## What is being asked
Write out these lines again, swapping "computer-use agent" for "desktop agent" wherever it occurs and leaving everything else unchanged.

## Data shown
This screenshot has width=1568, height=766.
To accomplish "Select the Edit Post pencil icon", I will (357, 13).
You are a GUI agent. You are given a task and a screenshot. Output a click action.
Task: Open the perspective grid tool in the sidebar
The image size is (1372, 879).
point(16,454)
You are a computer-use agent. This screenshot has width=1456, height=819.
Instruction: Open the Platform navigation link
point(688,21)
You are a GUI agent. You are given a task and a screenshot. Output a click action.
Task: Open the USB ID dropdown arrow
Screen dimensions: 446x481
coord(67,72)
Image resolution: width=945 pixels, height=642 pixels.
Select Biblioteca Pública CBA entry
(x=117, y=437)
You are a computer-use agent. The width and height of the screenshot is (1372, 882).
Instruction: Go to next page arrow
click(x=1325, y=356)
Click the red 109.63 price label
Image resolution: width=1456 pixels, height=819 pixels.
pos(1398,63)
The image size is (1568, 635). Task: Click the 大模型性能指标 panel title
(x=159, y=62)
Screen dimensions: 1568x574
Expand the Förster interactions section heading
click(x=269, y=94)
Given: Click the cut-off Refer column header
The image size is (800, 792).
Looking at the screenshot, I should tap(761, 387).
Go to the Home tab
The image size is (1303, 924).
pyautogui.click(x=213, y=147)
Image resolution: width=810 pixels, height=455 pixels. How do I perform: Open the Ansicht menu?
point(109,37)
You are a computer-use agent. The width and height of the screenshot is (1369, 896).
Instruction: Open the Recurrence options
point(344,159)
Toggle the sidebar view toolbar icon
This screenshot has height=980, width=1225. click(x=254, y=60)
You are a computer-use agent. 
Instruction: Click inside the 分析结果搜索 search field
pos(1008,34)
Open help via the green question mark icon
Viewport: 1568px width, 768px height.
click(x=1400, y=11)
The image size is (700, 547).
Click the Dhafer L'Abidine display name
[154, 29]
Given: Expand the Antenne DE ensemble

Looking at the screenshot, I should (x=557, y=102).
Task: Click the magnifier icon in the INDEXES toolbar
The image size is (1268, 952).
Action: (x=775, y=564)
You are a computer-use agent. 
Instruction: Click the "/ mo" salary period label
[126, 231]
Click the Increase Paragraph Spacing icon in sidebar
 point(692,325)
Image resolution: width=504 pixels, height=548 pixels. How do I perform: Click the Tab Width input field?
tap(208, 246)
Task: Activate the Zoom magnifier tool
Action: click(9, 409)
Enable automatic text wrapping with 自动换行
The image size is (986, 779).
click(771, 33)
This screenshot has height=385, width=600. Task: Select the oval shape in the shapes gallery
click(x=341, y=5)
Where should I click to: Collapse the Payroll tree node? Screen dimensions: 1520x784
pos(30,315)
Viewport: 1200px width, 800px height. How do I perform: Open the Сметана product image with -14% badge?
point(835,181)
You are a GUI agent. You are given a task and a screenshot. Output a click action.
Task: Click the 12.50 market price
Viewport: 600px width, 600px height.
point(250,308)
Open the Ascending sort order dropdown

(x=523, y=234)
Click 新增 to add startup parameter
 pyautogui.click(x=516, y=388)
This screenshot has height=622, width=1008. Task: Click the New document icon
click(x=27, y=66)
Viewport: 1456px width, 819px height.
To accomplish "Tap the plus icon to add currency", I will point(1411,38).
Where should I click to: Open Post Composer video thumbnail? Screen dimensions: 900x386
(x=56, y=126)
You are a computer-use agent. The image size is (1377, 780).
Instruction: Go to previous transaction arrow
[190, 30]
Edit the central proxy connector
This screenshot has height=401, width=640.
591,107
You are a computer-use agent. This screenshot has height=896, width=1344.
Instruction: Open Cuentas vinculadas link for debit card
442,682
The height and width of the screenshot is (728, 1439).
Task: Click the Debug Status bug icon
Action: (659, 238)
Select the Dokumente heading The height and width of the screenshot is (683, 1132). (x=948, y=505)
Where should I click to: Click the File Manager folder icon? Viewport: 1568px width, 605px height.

## Answer to the task
This screenshot has width=1568, height=766.
To accomplish "Select the Edit Post pencil icon", I will (357, 13).
You are a GUI agent. You are given a task and a screenshot. Output a click action.
Task: Open the perspective grid tool in the sidebar
The image size is (1372, 879).
point(16,454)
You are a desktop agent. This screenshot has width=1456, height=819.
Instruction: Open the Platform navigation link
point(688,21)
You are a GUI agent. You are given a task and a screenshot. Output a click action.
Task: Open the USB ID dropdown arrow
Screen dimensions: 446x481
coord(67,72)
Image resolution: width=945 pixels, height=642 pixels.
Select Biblioteca Pública CBA entry
(x=117, y=437)
You are a desktop agent. The width and height of the screenshot is (1372, 882).
Instruction: Go to next page arrow
click(x=1325, y=356)
Click the red 109.63 price label
Image resolution: width=1456 pixels, height=819 pixels.
pos(1398,63)
The image size is (1568, 635). Task: Click the 大模型性能指标 panel title
(x=159, y=62)
Screen dimensions: 1568x574
Expand the Förster interactions section heading
click(x=269, y=94)
Given: Click the cut-off Refer column header
The image size is (800, 792).
Looking at the screenshot, I should tap(761, 387).
Go to the Home tab
The image size is (1303, 924).
pyautogui.click(x=213, y=147)
Image resolution: width=810 pixels, height=455 pixels. How do I perform: Open the Ansicht menu?
point(109,37)
You are a desktop agent. The width and height of the screenshot is (1369, 896).
Instruction: Open the Recurrence options
point(344,159)
Toggle the sidebar view toolbar icon
This screenshot has height=980, width=1225. click(x=254, y=60)
You are a desktop agent. 
Instruction: Click inside the 分析结果搜索 search field
pos(1008,34)
Open help via the green question mark icon
Viewport: 1568px width, 768px height.
click(x=1400, y=11)
The image size is (700, 547).
Click the Dhafer L'Abidine display name
[154, 29]
Given: Expand the Antenne DE ensemble

Looking at the screenshot, I should (x=557, y=102).
Task: Click the magnifier icon in the INDEXES toolbar
The image size is (1268, 952).
Action: (x=775, y=564)
You are a desktop agent. 
Instruction: Click the "/ mo" salary period label
[126, 231]
Click the Increase Paragraph Spacing icon in sidebar
 point(692,325)
Image resolution: width=504 pixels, height=548 pixels. How do I perform: Click the Tab Width input field?
tap(208, 246)
Task: Activate the Zoom magnifier tool
Action: click(9, 409)
Enable automatic text wrapping with 自动换行
The image size is (986, 779).
click(771, 33)
This screenshot has height=385, width=600. Task: Select the oval shape in the shapes gallery
click(x=341, y=5)
Where should I click to: Collapse the Payroll tree node? Screen dimensions: 1520x784
pos(30,315)
Viewport: 1200px width, 800px height. How do I perform: Open the Сметана product image with -14% badge?
point(835,181)
You are a GUI agent. You are given a task and a screenshot. Output a click action.
Task: Click the 12.50 market price
Viewport: 600px width, 600px height.
point(250,308)
Open the Ascending sort order dropdown

(x=523, y=234)
Click 新增 to add startup parameter
 pyautogui.click(x=516, y=388)
This screenshot has height=622, width=1008. Task: Click the New document icon
click(x=27, y=66)
Viewport: 1456px width, 819px height.
To accomplish "Tap the plus icon to add currency", I will point(1411,38).
Where should I click to: Open Post Composer video thumbnail? Screen dimensions: 900x386
(x=56, y=126)
You are a desktop agent. The image size is (1377, 780).
Instruction: Go to previous transaction arrow
[190, 30]
Edit the central proxy connector
This screenshot has height=401, width=640.
591,107
You are a desktop agent. This screenshot has height=896, width=1344.
Instruction: Open Cuentas vinculadas link for debit card
442,682
The height and width of the screenshot is (728, 1439).
Task: Click the Debug Status bug icon
Action: (659, 238)
Select the Dokumente heading The height and width of the screenshot is (683, 1132). (x=948, y=505)
Where should I click to: Click the File Manager folder icon? Viewport: 1568px width, 605px height.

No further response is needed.